Here are my questions:

1) Is it possible to mix american option retrograde equation with the Black's formula ? What do I need to use for the payoff $\phi$ ? for the expectation (under probability ?) ?

2) What do I need then ? I think the next step is to introduce a model for r, Z or R, calibrate it and then I can simulate it and go for the classical monte carlo method for american option. What are my options now ?

3) Is there any better MC method (QMC or Longshaft-Schwartz) wich would be more adapted ?

I have asked another question to the community about PDE Pricing for American swaption: American Swaption Pricing with PDE discretization

Edit: I think my main question is in fact really simple.
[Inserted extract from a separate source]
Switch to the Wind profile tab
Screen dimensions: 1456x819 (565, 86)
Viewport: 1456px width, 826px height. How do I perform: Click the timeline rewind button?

If I want to work with known simulated paths ($S_t$).

Can I calculate the $V_t$ backwards simply using $V_t = max(\Phi(S_t),V_{t + \delta t})$ ?

  • $\begingroup$ American exercise is precisely when you want to avoid using Monte Carlo. $\endgroup$
    – Brian B
    Commented Apr 16, 2014 at 16:20
  • $\begingroup$ Why ? what should I use then ? $\endgroup$ Commented Apr 16, 2014 at 18:23
  • $\begingroup$ Use trees or other PDE discretization. Though you say they are "difficult" they are the right approach. $\endgroup$
    – Brian B
    Commented Apr 16, 2014 at 18:40
  • $\begingroup$ Ok, it is what I have done today. I will write another question. I am still interessed for an answer. $\endgroup$ Commented Apr 16, 2014 at 18:50
  • $\begingroup$ Is there any interesting results for swaption with Malliavin calculus ? $\endgroup$ Commented Apr 16, 2014 at 18:50

1 Answer 1


American options pricing (swaption is just a kind of option) is a bit tricky due to the early exercise. Here is a page listing possible approaches, including some numeric methods, and some close form approximation formula.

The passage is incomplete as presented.